The Difference Between Responsibility and Blame

Lately, I’ve been thinking quite a bit about blame and about responsibility. What does it mean to take full responsibility for your life? How can I let go of past mistakes and focus solely on moving forward?

The last several years have been filled with guilt, shame, and self-blame. The monthly visits to my family doctor–each month with new symptoms–were met with suspicion. On the multiple trips to the emergency room, the doctors pulled my boyfriend aside to tell him it was all in my head. By the time I received my diagnosis in May of 2018, my boyfriend was the only person who had any conviction that something was physiological wrong.

After three years of being painted out to be a hypochondriac, I fully believed that the fevers, rashes, infections, coughing, and fatigue that countless doctors had repeatedly brushed off were figments of my imagination. I blamed myself for making up my ailments, for not being able to stay up late with friends, for wasting the doctors’ time, and for not being able to control whatever mental voodoo I was using to make myself sick.

Then, when I was told that I’d been harboring a potentially-fatal infection in my body for those three years, I blamed myself for not figuring it out sooner. I blamed myself for not listening to my boyfriend when he urged me to see doctors. I blamed myself for not listening to or trusting my body when it was trying to tell me that something was wrong.

As I’m slowly climbing out of this cycle of self-blame, I’m realizing just how destructive the habit is and how much damage it has caused. I am also realizing that the antidote to self-blame is taking responsibly–fulling owning where I am in life, and taking ownership of the process of creating the momentum necessary to move forward.

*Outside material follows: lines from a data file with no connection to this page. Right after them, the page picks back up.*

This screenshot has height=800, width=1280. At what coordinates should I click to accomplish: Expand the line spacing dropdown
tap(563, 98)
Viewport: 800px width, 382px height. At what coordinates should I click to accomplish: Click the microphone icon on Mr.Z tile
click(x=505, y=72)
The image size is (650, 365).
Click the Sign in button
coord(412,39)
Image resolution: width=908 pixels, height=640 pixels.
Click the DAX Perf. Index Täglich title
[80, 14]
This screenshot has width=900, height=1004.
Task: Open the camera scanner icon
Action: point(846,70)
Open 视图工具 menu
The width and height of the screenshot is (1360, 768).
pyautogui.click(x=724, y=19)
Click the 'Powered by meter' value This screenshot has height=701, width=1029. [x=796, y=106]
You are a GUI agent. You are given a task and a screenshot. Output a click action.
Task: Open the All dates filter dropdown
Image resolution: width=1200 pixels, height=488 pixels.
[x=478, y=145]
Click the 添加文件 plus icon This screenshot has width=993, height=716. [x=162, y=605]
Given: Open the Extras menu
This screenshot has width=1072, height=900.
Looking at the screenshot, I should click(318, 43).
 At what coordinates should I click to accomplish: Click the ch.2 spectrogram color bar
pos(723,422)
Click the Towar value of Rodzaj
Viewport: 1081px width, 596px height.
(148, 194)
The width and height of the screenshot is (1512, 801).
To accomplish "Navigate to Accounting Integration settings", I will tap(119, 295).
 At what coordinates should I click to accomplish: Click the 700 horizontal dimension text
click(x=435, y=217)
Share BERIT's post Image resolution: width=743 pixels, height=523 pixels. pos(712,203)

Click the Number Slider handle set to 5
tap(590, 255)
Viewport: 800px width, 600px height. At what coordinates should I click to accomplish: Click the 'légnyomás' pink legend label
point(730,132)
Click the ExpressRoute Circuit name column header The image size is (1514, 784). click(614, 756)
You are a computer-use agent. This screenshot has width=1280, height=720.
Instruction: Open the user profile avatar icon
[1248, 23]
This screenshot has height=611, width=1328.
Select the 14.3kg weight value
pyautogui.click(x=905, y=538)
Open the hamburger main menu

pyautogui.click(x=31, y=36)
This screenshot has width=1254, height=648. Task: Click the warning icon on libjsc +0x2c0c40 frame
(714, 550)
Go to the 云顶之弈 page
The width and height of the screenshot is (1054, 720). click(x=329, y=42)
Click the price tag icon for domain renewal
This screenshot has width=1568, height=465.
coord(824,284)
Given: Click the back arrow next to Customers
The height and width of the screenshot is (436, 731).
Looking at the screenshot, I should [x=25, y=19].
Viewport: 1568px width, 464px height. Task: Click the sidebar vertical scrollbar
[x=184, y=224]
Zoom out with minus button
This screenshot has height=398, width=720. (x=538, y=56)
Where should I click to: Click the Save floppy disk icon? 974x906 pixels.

Taking responsibly for your life does not mean that you’re to blame for all the things going wrong. When we attribute blame–whether to ourselves or to others–we are destined to become a victim and remain a victim. There is never any need for assigning fault; it’s simply a behavior that our ego embraced to make us feel better.

Don’t internalize the blame. Taking responsibility for the challenging situations in your life is not an invitation to wallow in self-pity and feel bad about what happened. Rather, responsibility is your ability to respond to the situation at this very moment. Right now, in this second, you have a choice as to how to respond to what happened five minutes ago and five years about.

Some people will choose to complain and play the victim. He took advantage of me. I’m too young to have cancer. My boss doesn’t recognize my contributions. Blame is a backwards-thinking, past-focused approach. It is saying someone is wrong for having behaved a particular way.

Other people can take the exact same experience and transform it into something more conductive to personal growth. I’ve learned the important of standing up for myself. I am learning the importance of living each day fully. I’ve overcome the challenge of asking for what I want, and I’d feel confident doing it again. Responsibility is a forward-thinking, future-minded approach. It is asserting what you will do moving forward to make things right, or make things better.

When one says they don’t have any options, they are relieving themselves of responsibility. You can always choose whether the respond to any scenario with anger or with grace.

The key here is to understand that accepting responsibility for your response to a situation doesn’t mean accepting blame for it. You can be responsible for the future without blaming yourself for the past.

I’m writing this today precisely because it’s what I need to hear–just what I need to have hammered into my mind: taking responsibility is not the same as assigning self-blame. It does no good to blame yourself for something that happened to you, and it does no good for your to blame yourself for something that you did.

By not accepting personal responsibility for our circumstances, we greatly reduce our power to change them.

Taking responsibility for improving things in the future benefits both you and others,  especially if you’re the one doing something wrong. As I dig more into the idea of personal responsibility, I find the idea empowering, because it means that there is always at least one area of my life over which I have complete control–my response to circumstances.

If I do something hurtful, I can take responsibility to repair the damage done and ensure I don’t do it again in the future. On the other hand, if someone does something harmful to me, I can take responsibility to avoid similar situations in the future.

Though I am still navigating out of the pit of self-blame to ascend the ladder of personal responsibility, the clear-cut differentiation is making the journey much simpler for me. Rather than allowing my eyes to drift back towards what’s done and gone, I am committed to keeping my eyes fixed forward and approaching each situation–good or bad–with the intention of discovering that which lies within my control, and responding in a manner than support my personal growth, well-being, and happiness.